Sehari-hari Mani berpenampilan klimis berkemeja dan berdasi meskipun ia adalah bagian dari ribuan keluarga miskin India yang hidup super minimalis di sebuah rumah susun. Kehidupan yang demikian mengenaskan sebagai warga rumah susun akan ia kompromikan ketika bekerja sebagai asisten seorang ilmuwan antariksa. Ia mengejek para ilmuwan di tempatnya bekerja sebagai serious men, orang yang disebut jenius hanya karena seluruh perkataannya tidak dimengerti orang.

Ayyan Mani, seperti leluhurnya yang hidup miskin sejak dari lahir adalah keluarga dari kasta Dalit, yakni kasta yang lebih rendah dari Sudra. Dalam hirarki kasta Hindu, kasta Mani adalah kasta di lapisan paling bawah sampai-sampai orang-orang dari kasta ini tidak bernilai sama sekali.

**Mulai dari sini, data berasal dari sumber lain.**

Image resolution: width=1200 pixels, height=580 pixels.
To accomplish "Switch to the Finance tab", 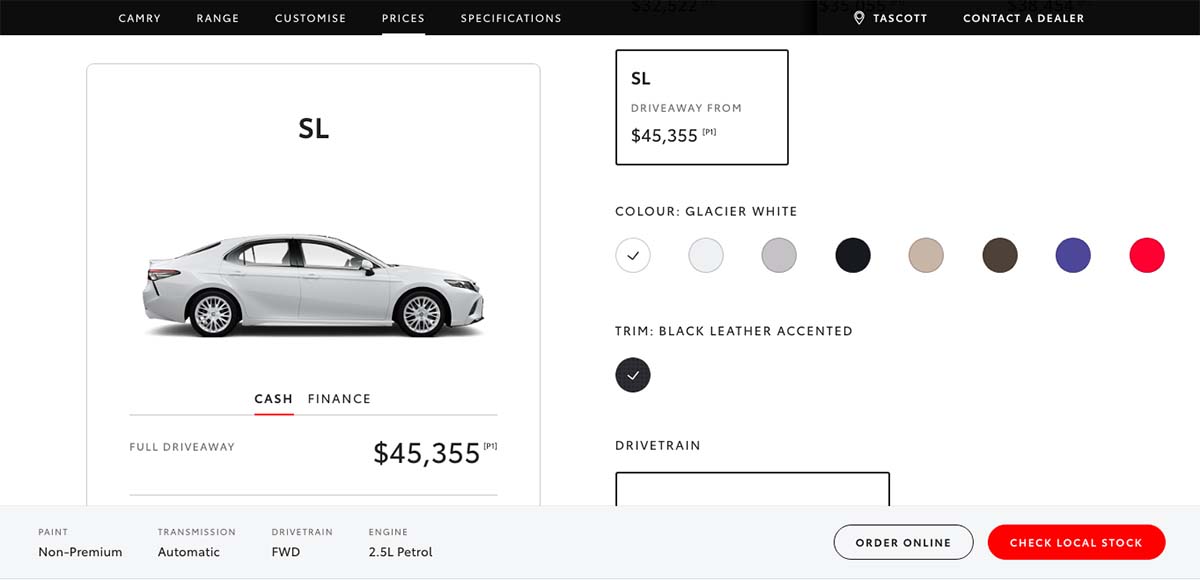I will (339, 399).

Sebagaimana takdir yang kejam memberlakukan Mani, kehidupannnya tak kunjung membaik sekalipun ia berusaha mengubahnya sampai tujuh generasi setelahnya. Sistem kasta membuat kehidupannya tidak kunjung berubah dan seperti hidup di lingkaran setan.

Hingga akhirnya ia memiliki seorang anak dan menumpaskan dendam kesumatnya menyangkut takdir kastanya. Setelah mencapai usia sekolah, Adi anaknya, ia masukkan ke sekolah yang berisi biarawati dengan tekad melalui pendidikan anaknya, ia bakal mengubah nasib buruk keluarganya. Bukan cuman itu, meskipun anaknya seorang tunarungu, ia memanipulasi kecerdasan anaknya sehingga terkenal seantero negeri dan menjadi ikon sebagai anak jenius.

Lalu, bagaimana cara Mani memanipulasi kecerdasan anaknya? Caranya sederhana, setiap malam ia menyuruh anaknya menghapal kata-kata bermaksim tinggi untuk mengesankan ia anak jenius. Kata-kata yang tidak dipahami orang adalah tanda seseorang itu jenius. Di sekolah, trik ini berhasil karena setiap Adi bertemu gurunya, ia berakting seolah-olah seperti Albert Einstein, yang sedang terpukau dengan sinar matahari dan segera berteori tentang proses fotosintesis, teori kekekalan energi, hukum phytagoras, dan sekelumit pernyataan-pernyataan keilmuan yang membuat gurunya menganga.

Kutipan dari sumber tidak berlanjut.